Vauquelin de la Fresnaye[2], gentilhomme normand, est un amateur de province sur qui la Pléiade, si l’on peut dire, a coulé.

  1. Jean Bertaut, de Caen (1552-1611), fut encouragé par Ronsard et lié avec Desportes. Il s’attacha à Henri III, qui le nomma son lecteur et conseiller au Parlement de Grenoble ; après la mort de Henri III, il se rallia à Henri IV, qui le fit premier aumônier de la reine en 1600, et évêque de Séez en 1607. Œuvres poétiques, éd. A. Chenevière (Bibl. eizév.), Paris, Plon, 1891, in-16.
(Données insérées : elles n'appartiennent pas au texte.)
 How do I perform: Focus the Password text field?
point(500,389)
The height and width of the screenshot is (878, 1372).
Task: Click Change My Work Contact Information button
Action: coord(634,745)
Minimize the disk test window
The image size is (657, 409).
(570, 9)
  2. Jean Vauquelin, né à la Fresnaye-au-Sauvage, près Falaise, en 1536, fut lieutenant général à Caen (1572), député aux États de Blois (1588), président au présidial de Caen, 1594 ; il mourut en 1606 ou 1608. Il avait débuté en 1555 par des Foresteries. Il commença son Art poétique en 1574 ; Henri III l’invita à y travailler ; cet ouvrage n’était pas achevé en 1589, et ne parut qu’en 1605. — Éditions : Diverses Poésies, 1605, Caen, gr. in-8 ; Caen, 1869, 2 vol. i n-8 ; l’Art poétique, Paris, Garnier, 1885, in-12. — À consulter : A.-P. Lemercier, Étude littéraire et morale sur les poésies de Jean Vauquelin de la Fresnaye, Paris, 1887, in-8. Vianey, Les Satyres françaises de Vauquelin de la Fresnaye, Rev. des Universités du Midi, oct.-déc. 1895.